_Try it_
Beneath this line are the data; copy exactly the part of them that opens with the line containing "Given: Switch to the Generate AI tab" and closes with the line containing "The image size is (1136, 794).", and only that part.

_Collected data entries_
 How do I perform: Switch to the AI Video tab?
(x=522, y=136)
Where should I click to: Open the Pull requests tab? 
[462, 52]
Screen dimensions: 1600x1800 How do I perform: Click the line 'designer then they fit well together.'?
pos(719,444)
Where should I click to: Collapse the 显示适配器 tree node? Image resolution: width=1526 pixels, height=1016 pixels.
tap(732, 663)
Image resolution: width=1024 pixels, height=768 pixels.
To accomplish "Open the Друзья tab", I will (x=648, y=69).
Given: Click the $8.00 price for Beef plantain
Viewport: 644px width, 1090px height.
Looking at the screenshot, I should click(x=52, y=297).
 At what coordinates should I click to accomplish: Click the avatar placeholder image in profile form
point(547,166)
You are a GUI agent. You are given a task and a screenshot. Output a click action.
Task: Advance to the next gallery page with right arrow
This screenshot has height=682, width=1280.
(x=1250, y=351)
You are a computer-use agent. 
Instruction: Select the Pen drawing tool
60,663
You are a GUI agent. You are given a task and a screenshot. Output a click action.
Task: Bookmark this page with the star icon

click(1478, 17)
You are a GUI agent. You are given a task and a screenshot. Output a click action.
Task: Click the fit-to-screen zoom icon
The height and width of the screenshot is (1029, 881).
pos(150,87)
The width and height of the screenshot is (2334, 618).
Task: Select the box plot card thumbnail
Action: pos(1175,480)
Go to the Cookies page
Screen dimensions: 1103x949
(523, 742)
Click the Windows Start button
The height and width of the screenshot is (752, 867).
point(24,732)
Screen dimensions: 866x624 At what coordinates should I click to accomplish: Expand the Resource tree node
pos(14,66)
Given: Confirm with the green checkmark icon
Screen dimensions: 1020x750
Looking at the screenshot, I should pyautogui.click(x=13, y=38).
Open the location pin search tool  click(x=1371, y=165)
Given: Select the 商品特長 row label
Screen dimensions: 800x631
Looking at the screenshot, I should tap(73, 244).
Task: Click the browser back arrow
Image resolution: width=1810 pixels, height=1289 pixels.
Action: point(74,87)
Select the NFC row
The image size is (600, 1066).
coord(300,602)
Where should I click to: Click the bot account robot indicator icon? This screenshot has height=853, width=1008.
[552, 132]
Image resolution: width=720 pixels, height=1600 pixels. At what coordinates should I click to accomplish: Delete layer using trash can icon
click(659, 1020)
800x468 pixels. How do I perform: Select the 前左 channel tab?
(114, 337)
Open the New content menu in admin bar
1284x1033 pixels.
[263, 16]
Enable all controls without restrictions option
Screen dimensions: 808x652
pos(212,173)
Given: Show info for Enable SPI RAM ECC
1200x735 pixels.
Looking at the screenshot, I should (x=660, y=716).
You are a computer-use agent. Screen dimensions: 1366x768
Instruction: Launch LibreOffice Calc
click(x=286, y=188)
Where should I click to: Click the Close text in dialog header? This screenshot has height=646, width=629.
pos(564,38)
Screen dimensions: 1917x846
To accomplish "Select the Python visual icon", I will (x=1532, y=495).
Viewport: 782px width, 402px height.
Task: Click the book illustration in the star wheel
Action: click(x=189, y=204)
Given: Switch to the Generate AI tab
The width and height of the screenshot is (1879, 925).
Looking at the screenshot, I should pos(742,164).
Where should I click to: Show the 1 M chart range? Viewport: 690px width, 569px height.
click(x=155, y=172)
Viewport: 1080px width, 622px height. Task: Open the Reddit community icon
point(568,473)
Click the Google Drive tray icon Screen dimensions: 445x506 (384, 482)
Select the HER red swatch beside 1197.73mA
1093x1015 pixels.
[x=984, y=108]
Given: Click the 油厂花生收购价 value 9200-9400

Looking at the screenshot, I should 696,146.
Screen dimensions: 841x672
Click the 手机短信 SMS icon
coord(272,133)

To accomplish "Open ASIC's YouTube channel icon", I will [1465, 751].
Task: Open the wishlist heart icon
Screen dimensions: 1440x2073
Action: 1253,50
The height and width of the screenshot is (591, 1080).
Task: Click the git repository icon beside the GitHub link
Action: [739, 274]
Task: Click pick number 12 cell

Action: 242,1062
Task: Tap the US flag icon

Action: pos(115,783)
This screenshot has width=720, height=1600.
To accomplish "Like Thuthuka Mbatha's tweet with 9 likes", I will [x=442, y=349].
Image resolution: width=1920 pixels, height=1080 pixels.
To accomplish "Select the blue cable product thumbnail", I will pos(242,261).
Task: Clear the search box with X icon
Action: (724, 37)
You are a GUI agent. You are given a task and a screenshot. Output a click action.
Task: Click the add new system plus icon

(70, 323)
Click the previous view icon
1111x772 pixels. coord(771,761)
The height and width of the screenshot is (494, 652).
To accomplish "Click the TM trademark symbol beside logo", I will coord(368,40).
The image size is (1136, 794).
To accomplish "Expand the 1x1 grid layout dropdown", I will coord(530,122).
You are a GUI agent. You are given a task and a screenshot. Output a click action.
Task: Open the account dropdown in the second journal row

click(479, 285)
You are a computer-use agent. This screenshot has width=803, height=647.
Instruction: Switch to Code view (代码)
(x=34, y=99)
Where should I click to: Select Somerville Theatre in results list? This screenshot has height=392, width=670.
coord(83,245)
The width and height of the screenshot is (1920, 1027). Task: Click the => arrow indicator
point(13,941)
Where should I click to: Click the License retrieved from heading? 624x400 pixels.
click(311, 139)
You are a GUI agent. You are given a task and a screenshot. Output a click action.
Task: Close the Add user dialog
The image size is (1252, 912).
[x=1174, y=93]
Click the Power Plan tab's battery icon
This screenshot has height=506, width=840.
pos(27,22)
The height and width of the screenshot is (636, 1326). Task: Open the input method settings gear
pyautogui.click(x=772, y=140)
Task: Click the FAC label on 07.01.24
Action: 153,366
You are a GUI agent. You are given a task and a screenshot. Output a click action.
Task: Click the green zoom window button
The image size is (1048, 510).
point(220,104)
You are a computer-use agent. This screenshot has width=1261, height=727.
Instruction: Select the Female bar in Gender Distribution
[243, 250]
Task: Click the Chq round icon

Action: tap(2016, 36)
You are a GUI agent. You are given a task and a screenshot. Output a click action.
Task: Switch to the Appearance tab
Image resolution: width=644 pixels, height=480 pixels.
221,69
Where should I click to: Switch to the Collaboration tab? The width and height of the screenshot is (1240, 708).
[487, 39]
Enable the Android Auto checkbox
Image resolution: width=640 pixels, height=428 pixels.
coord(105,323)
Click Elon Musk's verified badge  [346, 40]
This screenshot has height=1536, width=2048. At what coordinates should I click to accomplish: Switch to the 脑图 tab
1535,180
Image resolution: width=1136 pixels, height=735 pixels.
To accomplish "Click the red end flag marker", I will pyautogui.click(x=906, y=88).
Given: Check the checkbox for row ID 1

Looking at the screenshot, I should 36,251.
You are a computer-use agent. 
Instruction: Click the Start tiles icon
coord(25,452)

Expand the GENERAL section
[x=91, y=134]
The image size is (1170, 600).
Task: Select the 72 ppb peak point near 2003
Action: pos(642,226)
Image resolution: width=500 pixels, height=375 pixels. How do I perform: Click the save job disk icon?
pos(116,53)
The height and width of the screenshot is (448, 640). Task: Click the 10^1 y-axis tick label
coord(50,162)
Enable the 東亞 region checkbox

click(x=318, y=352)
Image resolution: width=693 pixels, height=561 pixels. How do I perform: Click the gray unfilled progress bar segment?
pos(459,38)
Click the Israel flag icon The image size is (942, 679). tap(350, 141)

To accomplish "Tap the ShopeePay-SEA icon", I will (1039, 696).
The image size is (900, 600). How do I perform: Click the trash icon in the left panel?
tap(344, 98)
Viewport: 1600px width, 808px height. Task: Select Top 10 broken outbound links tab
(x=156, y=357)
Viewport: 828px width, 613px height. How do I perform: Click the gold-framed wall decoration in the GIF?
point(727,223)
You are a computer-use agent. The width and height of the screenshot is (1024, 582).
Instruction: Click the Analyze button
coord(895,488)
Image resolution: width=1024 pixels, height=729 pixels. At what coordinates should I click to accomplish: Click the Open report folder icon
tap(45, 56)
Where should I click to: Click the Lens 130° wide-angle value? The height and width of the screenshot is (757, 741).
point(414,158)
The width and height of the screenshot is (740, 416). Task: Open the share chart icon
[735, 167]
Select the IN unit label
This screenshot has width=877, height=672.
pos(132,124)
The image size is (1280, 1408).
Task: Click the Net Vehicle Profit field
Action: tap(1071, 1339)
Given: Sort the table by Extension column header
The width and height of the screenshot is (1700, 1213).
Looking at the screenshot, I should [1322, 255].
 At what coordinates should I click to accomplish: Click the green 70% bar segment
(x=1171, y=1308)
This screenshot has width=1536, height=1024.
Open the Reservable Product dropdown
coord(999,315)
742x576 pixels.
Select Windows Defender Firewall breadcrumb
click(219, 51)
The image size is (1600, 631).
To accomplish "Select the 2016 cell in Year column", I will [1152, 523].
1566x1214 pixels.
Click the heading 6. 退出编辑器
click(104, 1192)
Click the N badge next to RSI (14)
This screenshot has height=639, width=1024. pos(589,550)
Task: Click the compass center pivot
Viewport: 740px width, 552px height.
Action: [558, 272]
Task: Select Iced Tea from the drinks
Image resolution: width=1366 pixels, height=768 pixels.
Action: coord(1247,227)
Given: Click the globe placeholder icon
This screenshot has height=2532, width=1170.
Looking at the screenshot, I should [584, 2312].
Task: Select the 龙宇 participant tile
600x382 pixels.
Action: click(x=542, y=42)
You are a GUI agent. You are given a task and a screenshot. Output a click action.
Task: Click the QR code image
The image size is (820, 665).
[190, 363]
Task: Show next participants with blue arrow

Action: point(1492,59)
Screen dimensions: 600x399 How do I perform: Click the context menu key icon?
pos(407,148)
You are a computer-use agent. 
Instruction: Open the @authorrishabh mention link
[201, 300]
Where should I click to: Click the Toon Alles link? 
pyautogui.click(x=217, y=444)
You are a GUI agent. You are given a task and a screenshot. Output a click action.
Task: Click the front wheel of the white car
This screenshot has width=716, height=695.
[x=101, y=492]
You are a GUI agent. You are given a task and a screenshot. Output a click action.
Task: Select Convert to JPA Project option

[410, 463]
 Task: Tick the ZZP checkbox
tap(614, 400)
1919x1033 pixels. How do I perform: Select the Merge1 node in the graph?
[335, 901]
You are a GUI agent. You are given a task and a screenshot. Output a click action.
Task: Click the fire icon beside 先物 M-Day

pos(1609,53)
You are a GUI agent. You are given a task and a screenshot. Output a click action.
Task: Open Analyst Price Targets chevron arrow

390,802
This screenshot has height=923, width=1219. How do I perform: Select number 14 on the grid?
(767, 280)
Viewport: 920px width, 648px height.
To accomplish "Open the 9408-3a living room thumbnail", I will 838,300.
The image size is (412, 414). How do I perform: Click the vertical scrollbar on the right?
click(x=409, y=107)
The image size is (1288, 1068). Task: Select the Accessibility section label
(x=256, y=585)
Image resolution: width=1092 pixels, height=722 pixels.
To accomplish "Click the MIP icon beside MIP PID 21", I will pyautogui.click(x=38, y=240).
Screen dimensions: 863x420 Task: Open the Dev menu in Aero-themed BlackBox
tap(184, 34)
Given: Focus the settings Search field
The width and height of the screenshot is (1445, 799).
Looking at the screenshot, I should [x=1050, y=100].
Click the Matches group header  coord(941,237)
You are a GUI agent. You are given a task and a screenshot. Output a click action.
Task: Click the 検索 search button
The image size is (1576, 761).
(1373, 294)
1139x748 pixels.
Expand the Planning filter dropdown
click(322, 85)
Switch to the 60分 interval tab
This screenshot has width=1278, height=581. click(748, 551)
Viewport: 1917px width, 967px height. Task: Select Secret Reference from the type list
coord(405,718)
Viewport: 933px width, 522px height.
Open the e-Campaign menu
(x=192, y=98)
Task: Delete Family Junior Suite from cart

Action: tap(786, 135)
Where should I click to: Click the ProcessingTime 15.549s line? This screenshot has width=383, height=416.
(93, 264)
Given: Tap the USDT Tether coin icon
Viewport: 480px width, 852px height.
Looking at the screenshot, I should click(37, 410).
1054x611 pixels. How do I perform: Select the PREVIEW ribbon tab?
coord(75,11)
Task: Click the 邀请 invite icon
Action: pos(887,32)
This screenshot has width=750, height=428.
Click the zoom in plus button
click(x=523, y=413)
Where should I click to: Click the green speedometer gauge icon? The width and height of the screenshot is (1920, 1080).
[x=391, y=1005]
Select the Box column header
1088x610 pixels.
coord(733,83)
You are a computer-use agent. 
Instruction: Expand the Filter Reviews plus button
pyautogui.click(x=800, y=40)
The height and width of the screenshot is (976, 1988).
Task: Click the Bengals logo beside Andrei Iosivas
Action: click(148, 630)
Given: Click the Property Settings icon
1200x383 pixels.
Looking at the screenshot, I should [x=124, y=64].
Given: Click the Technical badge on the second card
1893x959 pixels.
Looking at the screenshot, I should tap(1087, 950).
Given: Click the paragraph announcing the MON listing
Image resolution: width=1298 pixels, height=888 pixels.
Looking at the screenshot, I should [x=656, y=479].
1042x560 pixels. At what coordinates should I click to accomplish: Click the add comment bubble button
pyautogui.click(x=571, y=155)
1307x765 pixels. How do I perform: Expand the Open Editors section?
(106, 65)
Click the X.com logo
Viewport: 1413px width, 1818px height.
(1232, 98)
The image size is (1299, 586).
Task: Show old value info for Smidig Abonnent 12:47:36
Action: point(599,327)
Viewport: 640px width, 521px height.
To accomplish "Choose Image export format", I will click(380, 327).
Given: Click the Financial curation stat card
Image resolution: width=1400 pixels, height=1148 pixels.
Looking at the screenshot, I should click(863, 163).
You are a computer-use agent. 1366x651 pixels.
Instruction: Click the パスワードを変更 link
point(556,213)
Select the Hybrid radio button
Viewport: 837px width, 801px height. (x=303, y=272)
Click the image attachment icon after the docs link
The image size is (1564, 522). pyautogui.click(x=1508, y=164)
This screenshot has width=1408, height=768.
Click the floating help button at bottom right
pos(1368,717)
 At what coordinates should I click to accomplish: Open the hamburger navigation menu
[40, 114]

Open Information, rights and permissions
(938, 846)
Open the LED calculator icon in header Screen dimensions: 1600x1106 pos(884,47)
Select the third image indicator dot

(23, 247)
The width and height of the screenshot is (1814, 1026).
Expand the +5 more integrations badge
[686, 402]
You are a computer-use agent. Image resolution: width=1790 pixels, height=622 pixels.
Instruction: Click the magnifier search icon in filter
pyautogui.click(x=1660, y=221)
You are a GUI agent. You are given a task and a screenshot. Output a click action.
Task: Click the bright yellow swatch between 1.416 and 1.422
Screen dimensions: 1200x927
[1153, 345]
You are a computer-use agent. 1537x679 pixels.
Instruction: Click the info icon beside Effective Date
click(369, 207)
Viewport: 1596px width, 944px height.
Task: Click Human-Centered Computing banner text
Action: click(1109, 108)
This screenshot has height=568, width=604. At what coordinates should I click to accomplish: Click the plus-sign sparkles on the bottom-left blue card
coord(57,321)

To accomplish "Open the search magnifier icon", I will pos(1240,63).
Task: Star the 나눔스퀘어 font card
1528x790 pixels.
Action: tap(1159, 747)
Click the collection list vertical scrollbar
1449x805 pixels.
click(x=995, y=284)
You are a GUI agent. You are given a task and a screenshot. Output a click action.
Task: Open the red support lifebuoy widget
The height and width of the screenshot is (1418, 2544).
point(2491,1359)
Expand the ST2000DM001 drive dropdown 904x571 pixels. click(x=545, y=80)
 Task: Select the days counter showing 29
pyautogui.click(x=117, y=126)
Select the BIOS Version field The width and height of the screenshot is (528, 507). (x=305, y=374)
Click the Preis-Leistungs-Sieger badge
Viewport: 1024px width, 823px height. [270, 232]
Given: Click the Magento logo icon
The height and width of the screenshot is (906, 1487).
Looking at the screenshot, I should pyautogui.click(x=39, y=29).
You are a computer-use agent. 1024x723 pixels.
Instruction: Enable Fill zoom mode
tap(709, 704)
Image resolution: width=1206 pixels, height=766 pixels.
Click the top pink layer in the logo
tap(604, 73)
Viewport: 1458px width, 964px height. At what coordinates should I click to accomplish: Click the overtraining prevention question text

_Written solution_
Given: Switch to the Generate AI tab
The width and height of the screenshot is (1879, 925).
Looking at the screenshot, I should pos(742,164).
Where should I click to: Show the 1 M chart range? Viewport: 690px width, 569px height.
click(x=155, y=172)
Viewport: 1080px width, 622px height. Task: Open the Reddit community icon
point(568,473)
Click the Google Drive tray icon Screen dimensions: 445x506 (384, 482)
Select the HER red swatch beside 1197.73mA
1093x1015 pixels.
[x=984, y=108]
Given: Click the 油厂花生收购价 value 9200-9400

Looking at the screenshot, I should 696,146.
Screen dimensions: 841x672
Click the 手机短信 SMS icon
coord(272,133)

To accomplish "Open ASIC's YouTube channel icon", I will [1465, 751].
Task: Open the wishlist heart icon
Screen dimensions: 1440x2073
Action: 1253,50
The height and width of the screenshot is (591, 1080).
Task: Click the git repository icon beside the GitHub link
Action: [739, 274]
Task: Click pick number 12 cell

Action: 242,1062
Task: Tap the US flag icon

Action: pos(115,783)
This screenshot has width=720, height=1600.
To accomplish "Like Thuthuka Mbatha's tweet with 9 likes", I will [x=442, y=349].
Image resolution: width=1920 pixels, height=1080 pixels.
To accomplish "Select the blue cable product thumbnail", I will pos(242,261).
Task: Clear the search box with X icon
Action: (724, 37)
You are a GUI agent. You are given a task and a screenshot. Output a click action.
Task: Click the add new system plus icon

(70, 323)
Click the previous view icon
1111x772 pixels. coord(771,761)
The height and width of the screenshot is (494, 652).
To accomplish "Click the TM trademark symbol beside logo", I will coord(368,40).
The image size is (1136, 794).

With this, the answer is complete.